An index in a database is pretty much similar to an index in a book which helps us to find a piece of data in an efficient manner.
For example, let say you want to find customers from Auckland city. Now if we have an index on city column then SQL Server can find all matching rows very efficiently and quickly otherwise SQL Server has to scan all rows individually to find all matching rows which will take extra time.
SQL Server uses a built-in component called Query Optimizer to figure out the fastest and efficient way to run all the queries that we write. It helps to avoid the disk I/Os which are slow and time-consuming. Having indexes on columns can help Query Optimizer to work efficiently.

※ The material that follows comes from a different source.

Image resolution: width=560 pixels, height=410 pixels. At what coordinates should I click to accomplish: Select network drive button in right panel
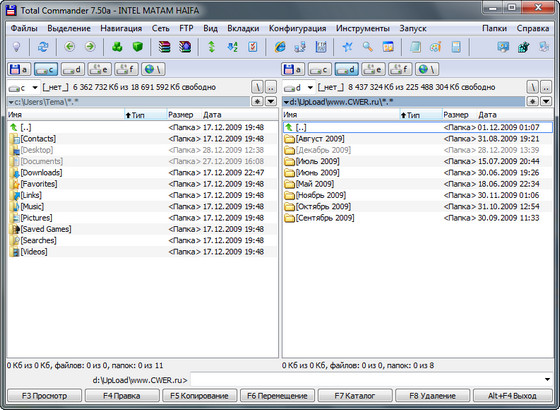[x=427, y=69]
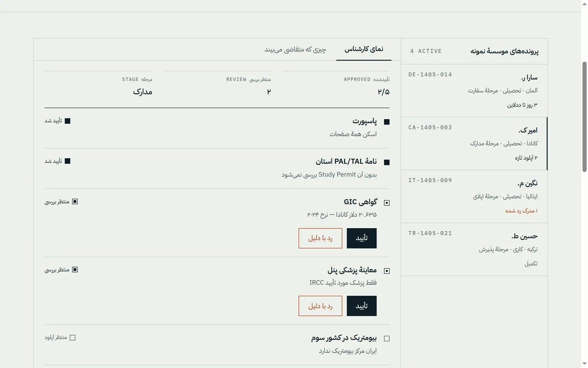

Indexes affect the SELECT, UPDATE and DELETE statements and any query that contains WHERE and JOIN clause. To identify which columns need to be indexed there are some basic rules. Write your required SQL query and identify the columns used in WHERE or JOIN clause. Also, note the columns used in the SELECT statement. Then create indexes for selected columns.
How Indexes Work
If the column involved in WHERE or JOIN clause has no index then SQL Server finds the matching row using a technique called Table Scan. This means that it will inspect all rows one by one and returns the matching row.
On the other hand, indexes provide a more efficient way of finding data which is known as Balanced tree or B-tree. B-tree is a structure of data in which the data is divided into some levels to enable fast querying of data.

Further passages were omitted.